▶ Records supplied:
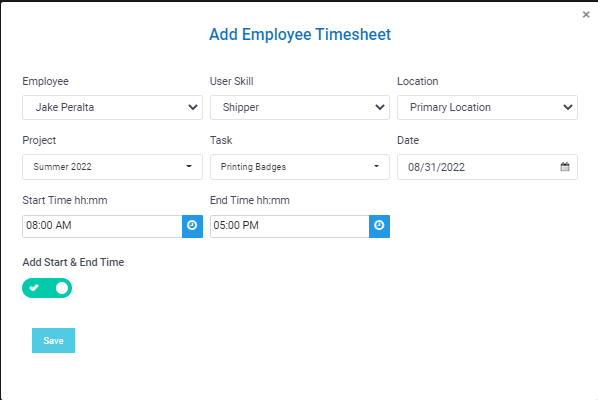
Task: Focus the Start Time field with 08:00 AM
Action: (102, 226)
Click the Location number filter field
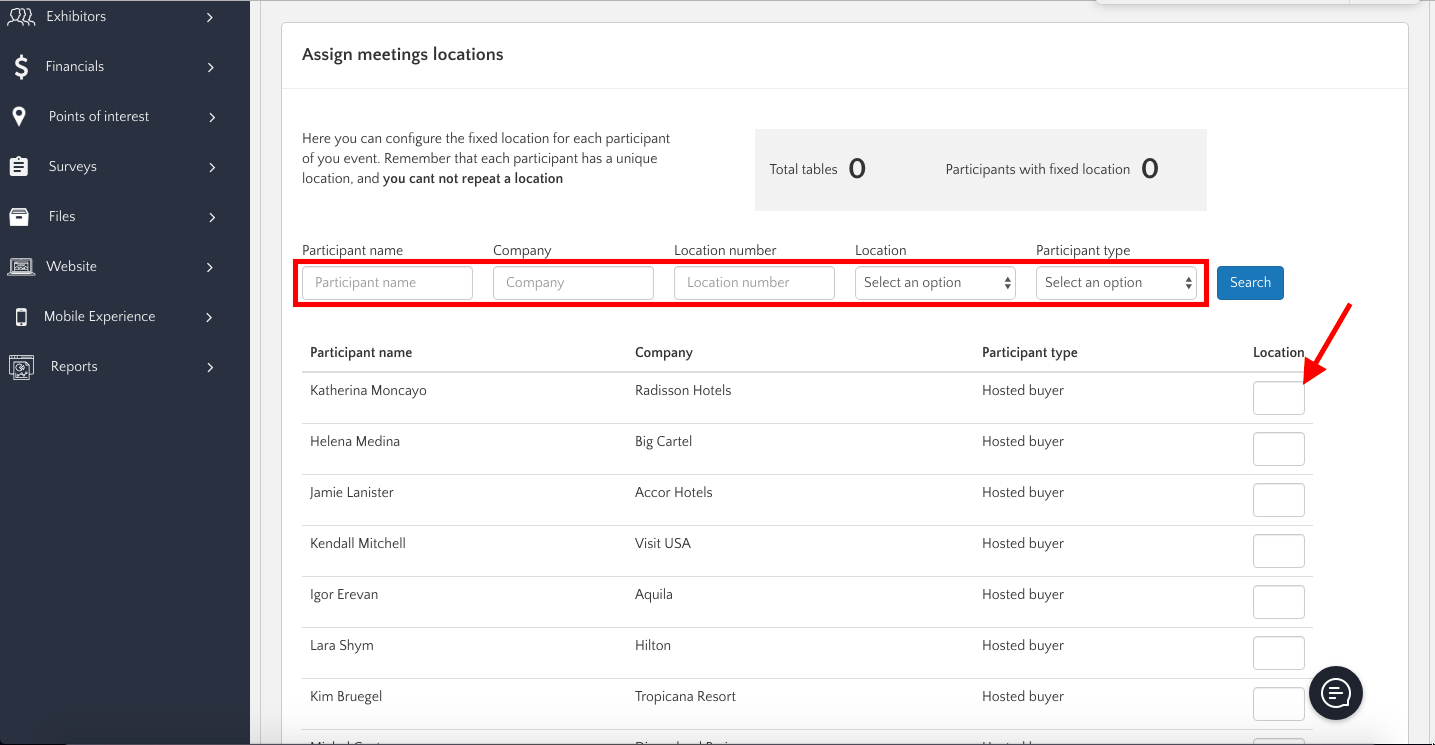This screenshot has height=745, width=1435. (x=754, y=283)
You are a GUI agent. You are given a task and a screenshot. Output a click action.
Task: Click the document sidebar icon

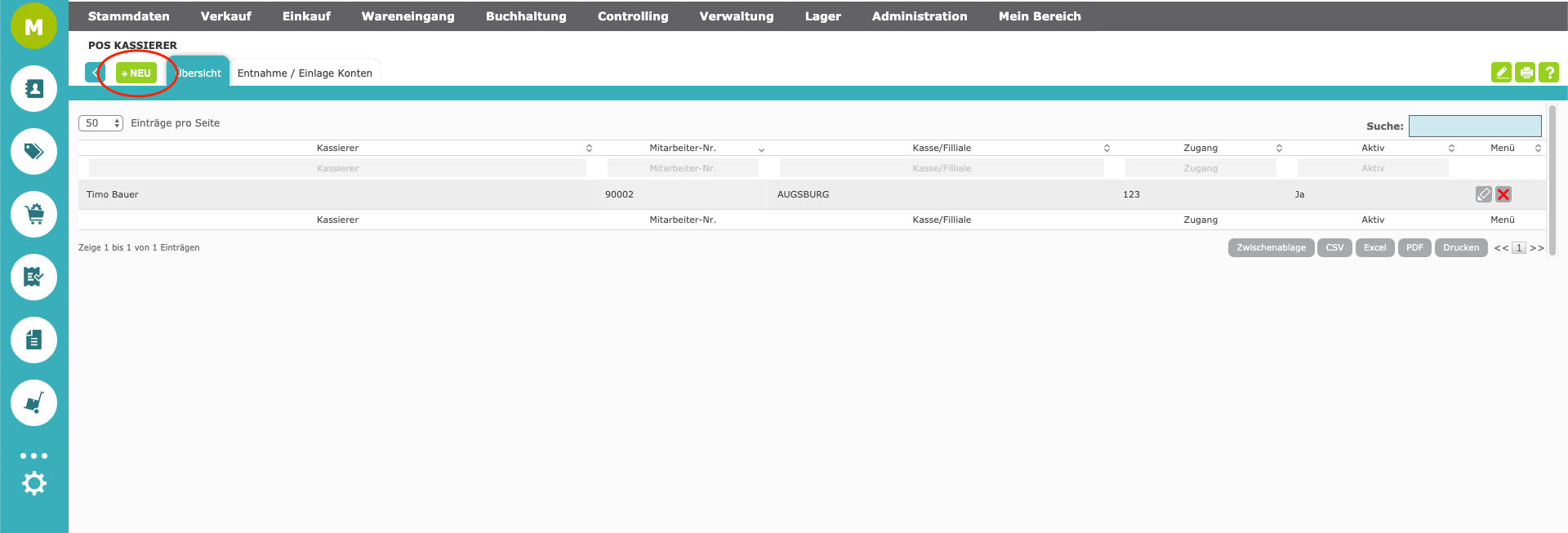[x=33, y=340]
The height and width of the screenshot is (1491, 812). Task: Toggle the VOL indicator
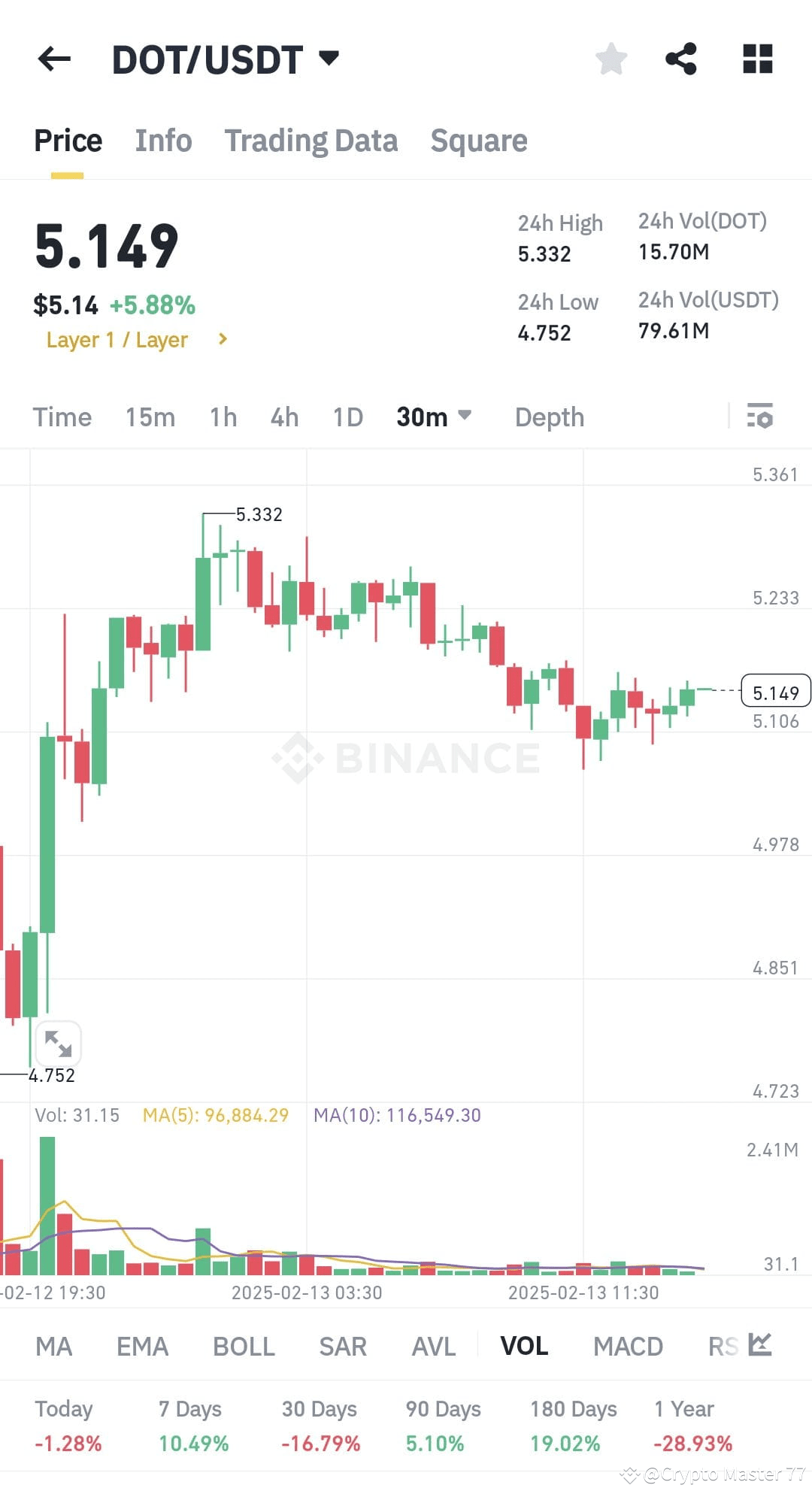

▶ Exercise details: Only the lines from the one containing "Task: Click the document sidebar icon" through the last line of the entries, both included, should be repeated exactly, and the pictures should be left out.

▶ Expected answer:
Task: Click the document sidebar icon

[x=33, y=340]
The height and width of the screenshot is (1491, 812). Task: Toggle the VOL indicator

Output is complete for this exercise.